> Aim: Reproduce the listing lines from the one with "This screenshot has width=1116, height=702." through the one with "Click the info icon next to 1.2 GB", changing "info icon" to "settings icon" and keeping everything else the same.

:: Record list

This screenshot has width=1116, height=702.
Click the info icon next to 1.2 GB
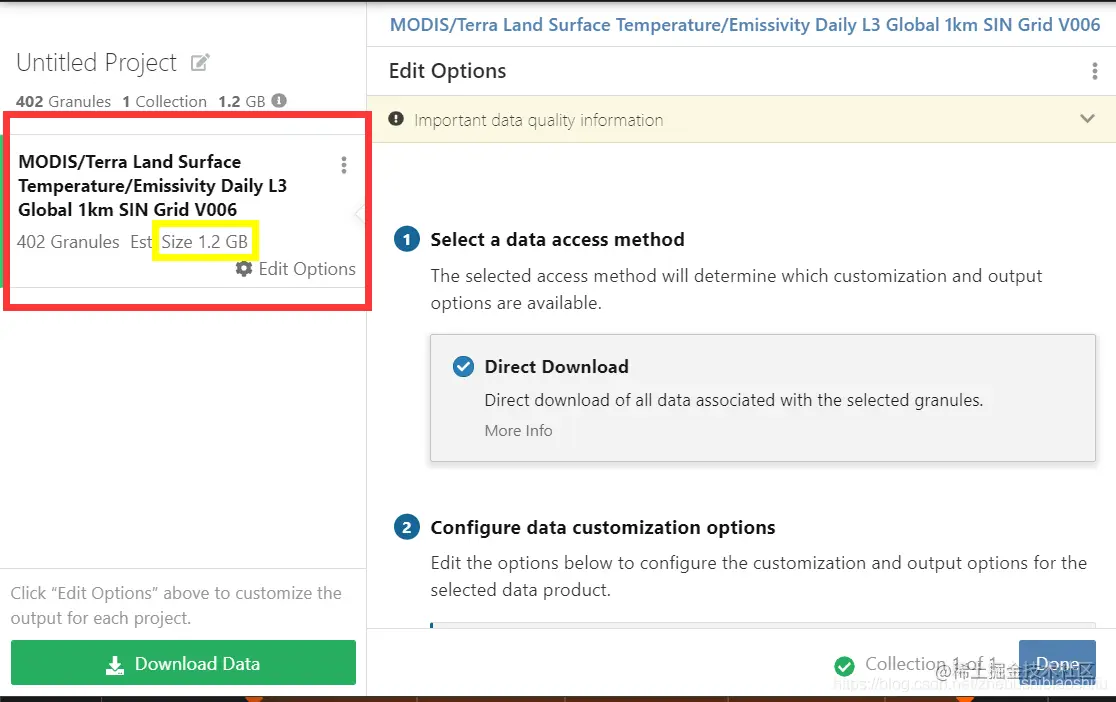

::::
:: Record list

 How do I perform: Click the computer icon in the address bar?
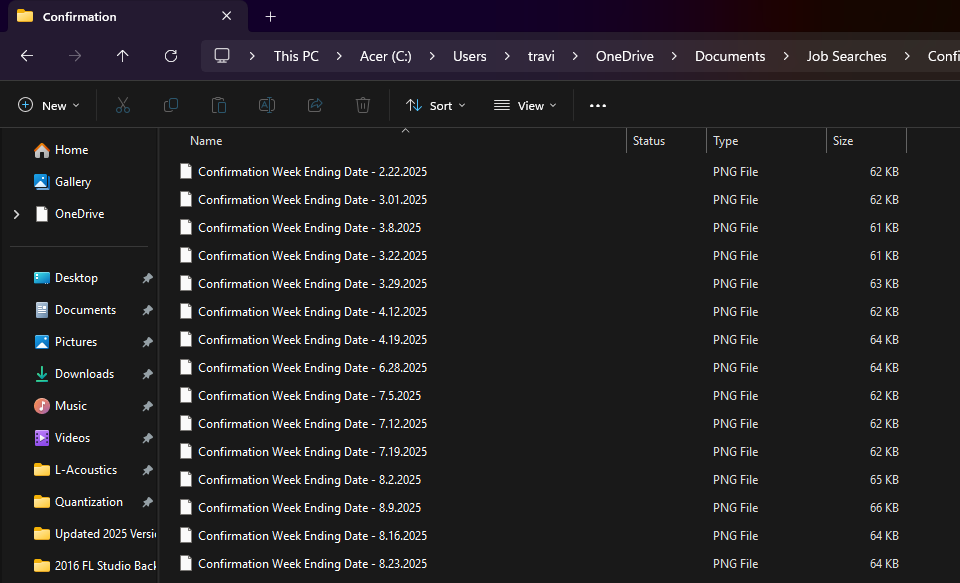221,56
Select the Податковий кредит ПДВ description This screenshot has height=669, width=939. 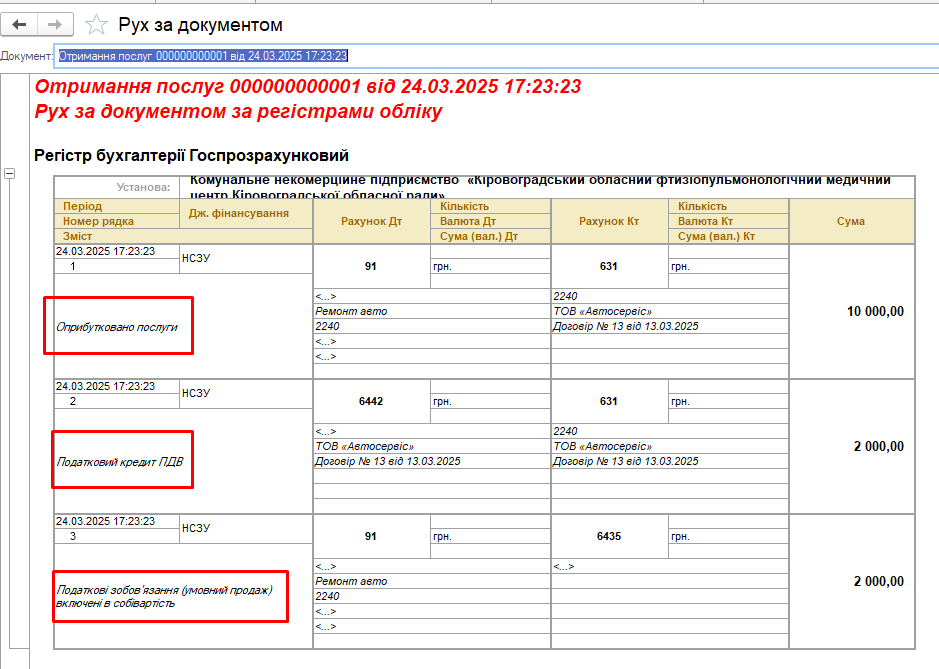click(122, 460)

::::

> The answer:
This screenshot has width=1116, height=702.
Click the settings icon next to 1.2 GB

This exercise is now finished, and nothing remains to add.